As an administrator, you can use the vRealize Orchestrator Client to set user roles and group permissions for vRealize Orchestrator features and content.

After the vRealize Orchestrator instance is authenticated, the administrator can set permissions that control access to features and content. Permissions in the vRealize Orchestrator Client are separated into role management and group permissions. With role management, you control what vRealize Orchestrator Client features users can view and use. With group permissions, you control what vRealize Orchestrator Client content users can view and use. Content access covered in group permissions includes workflows, actions, policies, configuration elements, and resource elements. You can use groups to organize users into common projects. For example, you can create a group that includes users working on developing a custom vRealize Orchestrator plug-in.
Note: Access to pre-configured vRealize Orchestrator content like standard workflows and actions is shared among all users, unless configured otherwise through group permissions.
Roles
Role management is only available for vRealize Orchestrator instances authenticated with vRealize Automation. Permissions management for vRealize Orchestrator instances authenticated with vSphere is limited to group permissions.
Role Description
Administrator Can access all vRealize Orchestrator Client features and content, including the content created by specific groups. Responsible for setting user roles, creating and deleting groups, and adding users to groups.
Note: Tenant administrators from the vRealize Automation environment used to authenticate vRealize Orchestrator have Administrator rights, by default.
Workflow Designer Can create, run, edit, and delete their own vRealize Orchestrator Client content. Can add their own content to their assigned group. Does not have access to the administration and troubleshooting features of the vRealize Orchestrator Client.

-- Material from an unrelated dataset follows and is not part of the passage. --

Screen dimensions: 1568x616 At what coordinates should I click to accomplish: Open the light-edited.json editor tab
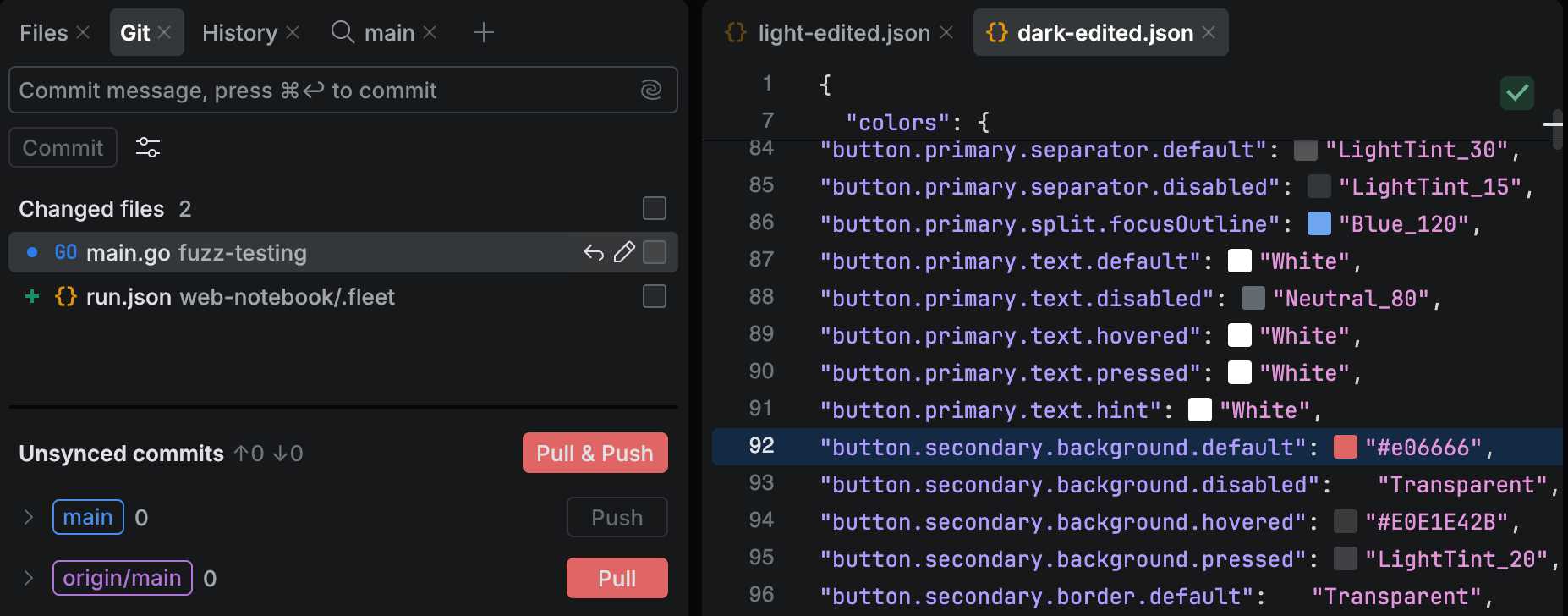pos(843,33)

Note: vRealize Automation users with no predefined role can still log in to the vRealize Orchestrator Client, but have limited access to client features. If they are part of a group, these users can view and run content associated with that group.
Groups
Group permissions in the vRealize Orchestrator Client are not tied to Active Directory user groups. For information on Active Directory user groups, see User Group Workflows in the Using VMware vRealize Orchestrator Plug-ins documentation.
Group user permissions Description
Run and edit Only available for vRealize Orchestrator instances authenticated with vRealize Automation. Can create, edit, add, and run vRealize Orchestrator objects for use in the group.
Run Can view and run vRealize Orchestrator objects included in the group.
Note: Group permissions are tied to the role management system in the vRealize Orchestrator Client. For example, users with no predefined role can have Run and edit permissions, but can only view and run their own content or group content, without the ability to create, edit, and add content.